I think it was storming that night. Or is my memory playing tricks? Does our mind edit the weather to fit the mood of a tragic event?
Maybe you’ve faced that moment. A phone rings, or a doctor speaks, or a boss calls you into his office. And within an instant, the life you know is crumbling around you, and you aren’t sure it will ever be okay again.
* * *
Just an hour before, Brad and I had been sitting on kitchen counters, laughing, catching up. I’d been out of town. Amelia had come home from Africa only four months prior, and we relished that both of our daughters were sleeping in matching pajamas down the hall. Brad repeated the hilarious quotes I’d missed from our girls. I filled Brad in on my trip. I told him my relief when that surgeon had come into the waiting room to tell us my dad should recover well.
I wasn’t worried when my cell phone rang. Brad handed it to me. “It’s your mom,” he said.
I should have been worried.
Within minutes, my heart pounded as I drove through dark and rain towards the town I’d so recently left. My same suitcase had still been sitting by the front door, never unpacked from Daddy’s surgery. I’d grabbed it in haste and ran through a downpour to my car. Now my body ached with adrenaline, and my mind swirled with denial. I gripped the steering wheel until my fingers tingled.
“He had the stroke in a hospital,” I thought. “Thank God he was in the hospital. They can help him immediately. The effects shouldn’t be too bad.”
I was wrong. Mama stood panick-stricken in the hospital hallway and explained it. Doctors can do nothing to alleviate the damage of a post-open-heart-surgery stroke. “The nurses didn’t even hurry.” Her shoulders dropped.
So Daddy lay far from us, hidden in the cardiac ICU, waiting for the stroke’s full devestation to complete itself. Meanwhile, Mama hid her colorless face in her hands, slumped forward on a couch in the room where she’d just witnessed the shattering of her life.
There was nothing we could do but wait. It’s the worst kind of waiting — waiting on the inevitable. Waiting for destruction to finish its work.
* * *
Maybe you’ve gotten terrible news. A diagnosis, a divorce, a dark cloud relentlessly blowing across the sky towards you. A storm has come, or is looming in the distance. There is no shelter from this downpour. You have no choice but to stand in the hurricane. And you are terrified.
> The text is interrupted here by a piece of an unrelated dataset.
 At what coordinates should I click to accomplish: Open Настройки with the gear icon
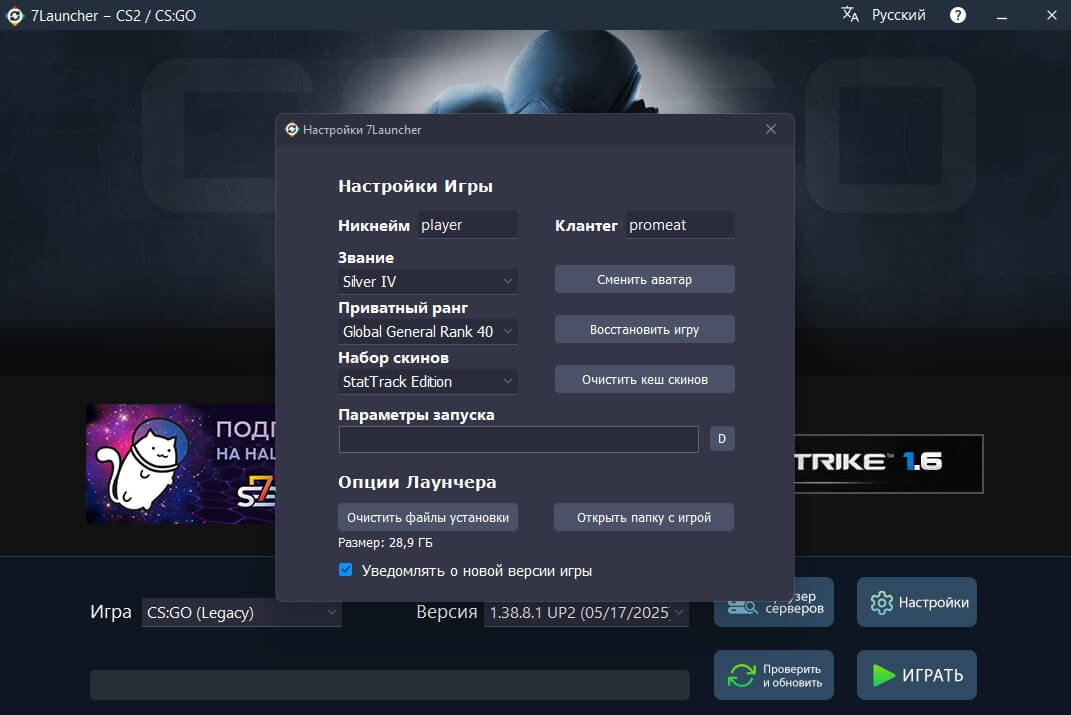(x=916, y=602)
In those wee-morning hours before we were allowed to see my dad, I knelt on the hospital floor cried out to God. Except I couldn’t find any words. My mind was too frenzied to pray. When God’s children have no words, we have something far better: God’s Word.
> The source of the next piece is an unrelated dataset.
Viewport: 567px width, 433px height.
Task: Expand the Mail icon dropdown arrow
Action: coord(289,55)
Right there on that cold hospital floor, I opened my Bible and began reading where I’d last left off. The verses I found were a life-jacket strong enough for any storm.
“For we are powerless against this great horde that is coming against us. We do not know what to do, but our eyes are on you. […] Thus says the Lord to you, ‘Do not be afraid and do not be dismayed at this great horde, for the battle is not yours but God’s. […] You will not need to fight in this battle. Stand firm, hold your position, and see the salvation of the LORD on your behalf.'” 2 Chronicles 20:12,15,17
* * *
For my dad, God’s salvation came in many forms: praying friends, casseroles, tiny miracles and terrible setbacks, rehab and small victories. Salvation came as healing beyond what we’d first dared to hope. And, strangely enough, salvation came through the chronic pain that still plagues Daddy to this day. Daddy thanks Jesus even for that pain. “Suffering is better than not suffering.” This is what my dad said during the hell of his recovery. He still believes it, even on the days his body aches and betrays all he’s endured. That he can speak such hard words is proof of God’s salvation through a devastating situation.
God’s salvation can come for you, too. Your hurricane may be horrific. But those verses from 2 Chronicles 20 say everything you need to know for your storm:
You are powerless. The forces against you are great. You may be stunned, speachless, and without a plan.
But keep your eyes on God. He says you don’t have to be afraid, nor do you need to fight. He claims this battle as His. Stand firm, hold your position, and see the salvation of the Lord on your behalf.